Fernando Heller Euractiv with EuroEFE Dec 23, 2024 07:06 4 min. read Content type: News Euractiv is part of the Trust Project

Spaniards celebrate the start of the new year by eating twelve grapes, one for each month, but 2025 could bring some sour grapes for Socialist Prime Minister Pedro Sánchez (PSOE/S&D).

This ritual believed to attract good fortune, might be just what he needs in 2025, as two high-profile, alleged corruption cases could jeopardise the government’s long-term future. 

The first is the 'Koldo case', involving one of his former collaborators, former transport minister José Luis Ábalos, and an alleged €4 million in kickbacks for face mask purchases during the pandemic.

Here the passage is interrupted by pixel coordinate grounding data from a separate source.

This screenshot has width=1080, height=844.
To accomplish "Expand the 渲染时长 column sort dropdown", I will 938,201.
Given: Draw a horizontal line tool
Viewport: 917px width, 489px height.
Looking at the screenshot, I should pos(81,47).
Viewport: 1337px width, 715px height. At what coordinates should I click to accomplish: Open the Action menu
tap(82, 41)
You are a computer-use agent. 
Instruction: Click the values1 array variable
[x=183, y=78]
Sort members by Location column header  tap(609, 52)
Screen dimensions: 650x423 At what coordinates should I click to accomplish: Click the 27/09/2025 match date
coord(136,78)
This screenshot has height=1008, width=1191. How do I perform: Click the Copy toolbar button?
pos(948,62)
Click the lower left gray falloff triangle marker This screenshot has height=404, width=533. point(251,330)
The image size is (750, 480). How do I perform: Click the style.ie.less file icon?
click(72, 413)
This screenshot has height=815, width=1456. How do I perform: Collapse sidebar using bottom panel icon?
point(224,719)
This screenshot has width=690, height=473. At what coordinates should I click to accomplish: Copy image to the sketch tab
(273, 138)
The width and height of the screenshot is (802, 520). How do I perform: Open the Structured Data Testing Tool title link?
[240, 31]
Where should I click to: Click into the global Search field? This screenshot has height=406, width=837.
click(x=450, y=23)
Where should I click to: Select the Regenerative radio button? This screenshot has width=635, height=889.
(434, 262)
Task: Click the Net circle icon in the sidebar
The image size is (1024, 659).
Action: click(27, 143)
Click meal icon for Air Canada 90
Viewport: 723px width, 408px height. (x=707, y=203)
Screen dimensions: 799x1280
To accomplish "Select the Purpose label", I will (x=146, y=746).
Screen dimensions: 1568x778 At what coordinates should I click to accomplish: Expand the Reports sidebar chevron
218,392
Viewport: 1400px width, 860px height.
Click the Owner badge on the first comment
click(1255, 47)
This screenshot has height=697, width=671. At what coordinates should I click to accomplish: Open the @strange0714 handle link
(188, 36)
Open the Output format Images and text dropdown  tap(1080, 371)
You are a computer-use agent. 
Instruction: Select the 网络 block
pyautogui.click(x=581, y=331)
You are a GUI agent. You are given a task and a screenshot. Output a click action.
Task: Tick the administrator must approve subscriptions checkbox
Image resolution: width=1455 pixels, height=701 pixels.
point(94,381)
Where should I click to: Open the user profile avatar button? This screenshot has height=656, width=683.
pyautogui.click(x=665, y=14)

The ‘Koldo case’ reached its media peak on 12 December, when Ábalos – expelled from the PSEO last February over this murky affair – voluntarily appeared before the Spanish Supreme Court to claim his innocence. 

“There was no commission," the former minister said of the accusation of the alleged kickbacks.

His former right-hand man, Koldo García, allegedly the scheme’s mastermind and who gave the scandal its name, also testified before the Court on 17 December, denying the accusations.

However, the ‘Koldo case’ is not Sánchez’s only cause of concern in 2025. 

The second hot dossier concerns his wife, Begoña Gómez. In April 2024, a Spanish judge opened an investigation into alleged influence peddling and corruption, spurred by a complaint from the civil servants' union Clean Hands.

The Union is linked to far-right forces, including Vox (PfE), the third-largest party in the Spanish parliament.

The affair prompted Sánchez to announce in late April 2024 that he was taking five days of reflection to consider resigning because of the pressure he and his family were suffering following “false” accusations from the far right.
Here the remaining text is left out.